Auch das russische Großkapital sieht m.E. in den USA und seiner Gefolgschaft seine Interessenvertretung. Näher zu untersuchen wäre mal (wobei ich nicht weiß, wie man das anstellen sollte), wie der Austausch der Oligarchen durch Putin funktionierte, was der Hintergrund war über die verbreitete Erzählung hinaus. Aber das nur nebenbei. Wenn man das eben gesagte voraussetzt, dann ist Russland ein Land, das sich der Vorherrschaft der USA widersetzt, aber unter die Vorherrschaft der USA gebracht werden soll und nicht nur das Land, auf das wegen der Rohstoffe geschielt wird.

Nun könnte es sein, dass Russland sich nur deshalb widersetzt, weil es eigene imperiale Interessen hat und umsetzen will. Die müsste man dann benennen. Beliebt auch unter Linken ist es, den Russen Chauvinismus zu unterstellen. Das wäre die ideologische Ebene. Und wo ist die materielle? Wo sind die Großkonzerne, die Kapitalgesellschaften, die am Run auf die Welt mitmachen? Die Kritiker des russischen Imperialismus sind an dieser Stelle sehr wortkarg.

Russland ist gegenüber dem Welthegemon unbotmäßig. Losurde spricht davon, dass Russland mit Putin die neoliberale Kontrolle, die Jelzin akzeptiert hatte, abgeschüttelt hat. Warum unterwirft es sich aber nicht, wie Europa zum Beispiel? Es könnte doch auch kalkulieren, dass sich mit den USA die imperialistischen Interessen besser umsetzen lassen, als gegen sie! Warum macht es eine eigenständige Politik? Ich denke, die Lösung könnte darin liegen, dass Russland noch immer ein Land im Übergang ist. Es könnte sein, dass der Kapitalismus in Russland doch noch nicht endgültig und vollständig gesiegt hat. So gibt es den von Putin wiederhergestellten großen staatlichen Sektor, incl. der Rüstungsindustrie, die ja immer die aggressivste Rolle spielt. Es gibt noch etliche Gesetze aus der UdSSR, die weiter gelten, zum Beispiel im Arbeitsrecht, im Eigentumsrecht. Wenn ich mich richtig erinnere, ist Grund und Boden – im Gegensatz zur Ukraine – immer noch nicht in Privatbesitz. Es gibt eine starke KP, mit großem Einfluss.

Wenn es stimmt, dass Russland eine Gesellschaft im Übergang ist und noch keine gefestigte kapitalistische Gesellschaft, dann ist auch noch nicht ausgemacht, wo der Übergang letztlich hingeht. und wenn das so ist, muss man das Bündnis mit China in einem ganz neuen Lichte sehen. Auch China ist ein Land im Übergang unter der festen Herrschaft der KP, die den Prozess leitet und plant.

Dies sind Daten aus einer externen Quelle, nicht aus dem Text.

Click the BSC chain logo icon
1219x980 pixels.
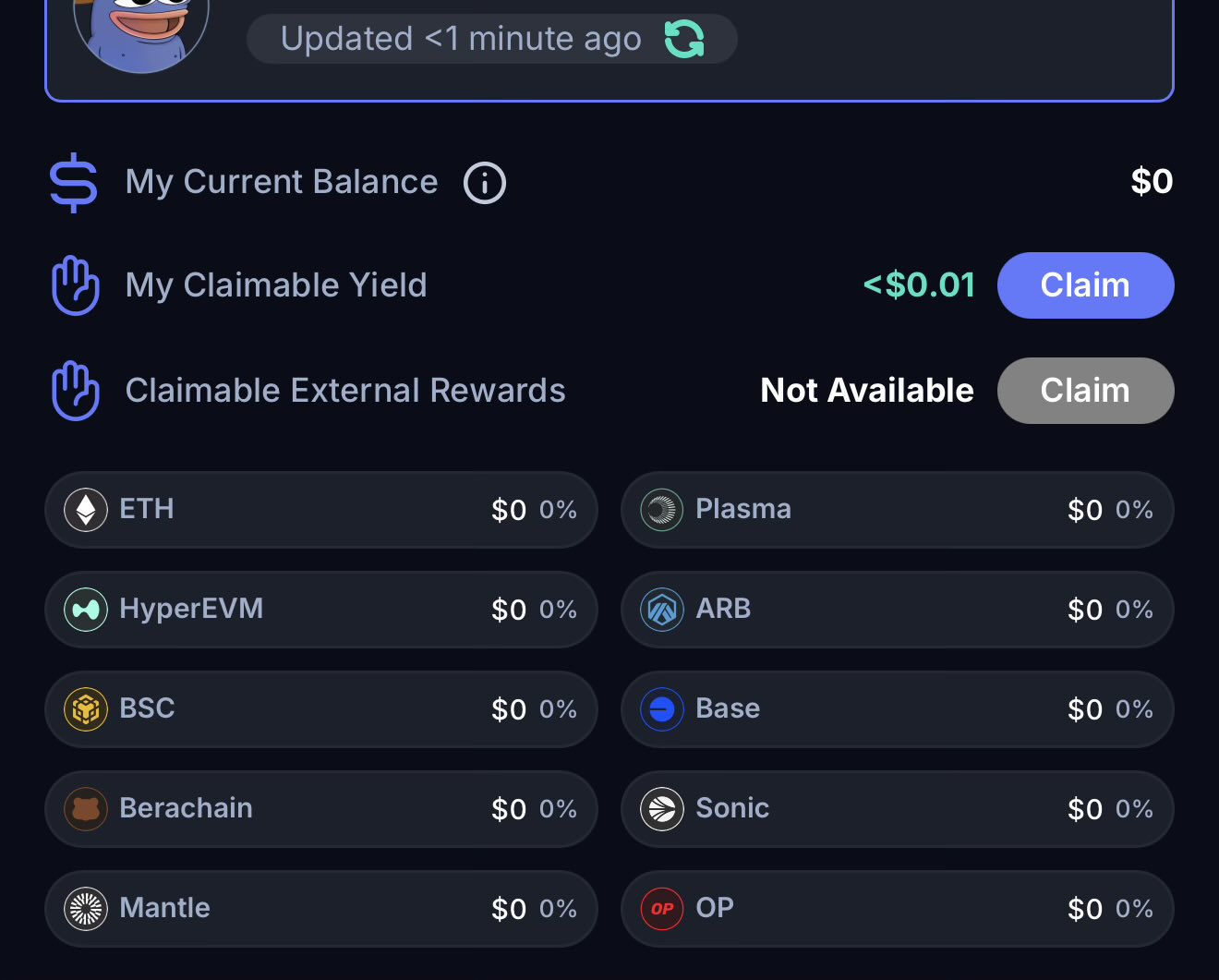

Und gerade die letzten Monate zeigten, dass Russland sich dem Welthegemon nicht, weil es sich seinem eigenen Kapital nicht unterwirft, nicht vollständig jedenfalls. Dazu sollte man die Texte der russischen kommunistischen Partei lesen. Und es verbündet sich mit China, belebt seine Beziehungen zu Kuba wieder und hilft ihm, hilft Venezuela, hilft Nicaragua… wendet sich also dem antiimperialistischen Lager zu. Mehr und mehr und Schritt um Schritt.

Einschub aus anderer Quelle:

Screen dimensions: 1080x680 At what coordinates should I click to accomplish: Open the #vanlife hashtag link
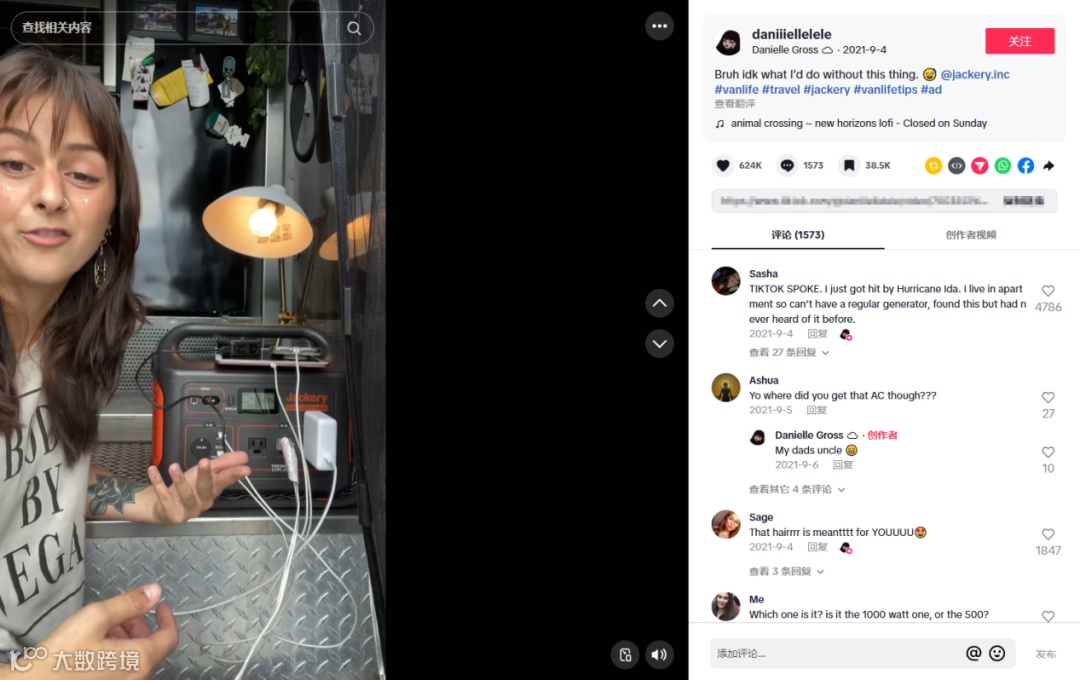tap(736, 90)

Sicher steckt in den Ausführungen viel Spekulation. Aber geerdete Spekulation kann schon viel helfen. Und die USA macht diese Entwicklung schier verrückt. Auch deshalb, weil der Einfluss Chinas und Russlands auf die Dritte Welt wächst. Nur die Arbeiterklasse der ersten Welt haben sie – noch – völlig im Griff.